··· RECORDS SUPPLIED

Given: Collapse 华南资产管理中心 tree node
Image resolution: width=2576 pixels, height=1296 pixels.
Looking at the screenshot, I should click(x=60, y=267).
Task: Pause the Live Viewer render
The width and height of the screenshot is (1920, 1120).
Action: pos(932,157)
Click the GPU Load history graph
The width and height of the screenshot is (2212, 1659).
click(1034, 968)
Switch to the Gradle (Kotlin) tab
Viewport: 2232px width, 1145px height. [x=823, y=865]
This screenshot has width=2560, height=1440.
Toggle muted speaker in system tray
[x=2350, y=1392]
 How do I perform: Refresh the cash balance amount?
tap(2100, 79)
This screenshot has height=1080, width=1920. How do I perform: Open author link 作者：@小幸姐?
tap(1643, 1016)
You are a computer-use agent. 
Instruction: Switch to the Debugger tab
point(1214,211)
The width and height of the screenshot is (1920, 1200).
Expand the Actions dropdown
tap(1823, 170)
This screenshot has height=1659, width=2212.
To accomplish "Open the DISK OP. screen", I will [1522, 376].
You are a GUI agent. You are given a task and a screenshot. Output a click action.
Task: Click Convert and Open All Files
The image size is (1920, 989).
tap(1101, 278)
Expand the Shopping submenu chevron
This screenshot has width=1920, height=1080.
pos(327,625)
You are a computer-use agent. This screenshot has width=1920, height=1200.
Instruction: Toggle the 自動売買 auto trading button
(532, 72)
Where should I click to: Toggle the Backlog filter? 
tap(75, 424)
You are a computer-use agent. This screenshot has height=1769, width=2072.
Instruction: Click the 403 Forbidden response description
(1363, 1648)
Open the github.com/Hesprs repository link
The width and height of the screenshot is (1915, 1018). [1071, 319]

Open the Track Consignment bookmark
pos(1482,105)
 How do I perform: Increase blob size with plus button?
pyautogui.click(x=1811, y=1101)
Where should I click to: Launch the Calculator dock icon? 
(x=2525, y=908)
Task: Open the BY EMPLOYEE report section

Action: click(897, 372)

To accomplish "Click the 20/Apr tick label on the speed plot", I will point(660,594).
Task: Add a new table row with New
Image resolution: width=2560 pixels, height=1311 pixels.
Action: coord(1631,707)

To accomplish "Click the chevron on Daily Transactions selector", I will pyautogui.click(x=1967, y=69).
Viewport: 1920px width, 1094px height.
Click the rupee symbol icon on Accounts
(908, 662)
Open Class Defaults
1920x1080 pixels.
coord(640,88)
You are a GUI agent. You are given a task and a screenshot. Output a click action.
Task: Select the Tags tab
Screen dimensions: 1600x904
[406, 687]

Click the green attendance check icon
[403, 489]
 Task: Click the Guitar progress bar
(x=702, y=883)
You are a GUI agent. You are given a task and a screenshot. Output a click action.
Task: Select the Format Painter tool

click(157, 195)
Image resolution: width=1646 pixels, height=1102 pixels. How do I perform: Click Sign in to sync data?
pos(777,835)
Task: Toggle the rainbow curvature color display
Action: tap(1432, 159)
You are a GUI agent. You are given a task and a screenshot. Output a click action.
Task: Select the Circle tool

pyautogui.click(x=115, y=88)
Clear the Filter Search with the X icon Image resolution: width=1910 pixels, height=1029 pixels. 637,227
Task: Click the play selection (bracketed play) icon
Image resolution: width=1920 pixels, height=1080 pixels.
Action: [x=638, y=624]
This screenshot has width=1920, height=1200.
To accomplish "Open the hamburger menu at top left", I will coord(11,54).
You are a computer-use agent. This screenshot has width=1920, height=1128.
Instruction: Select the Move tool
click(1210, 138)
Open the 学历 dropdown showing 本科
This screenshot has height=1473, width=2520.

······

TASK –
Go through the entries above and report each line with the string "chevron" in it.

EXERCISE RESULT –
Expand the Shopping submenu chevron
To accomplish "Click the chevron on Daily Transactions selector", I will pyautogui.click(x=1967, y=69).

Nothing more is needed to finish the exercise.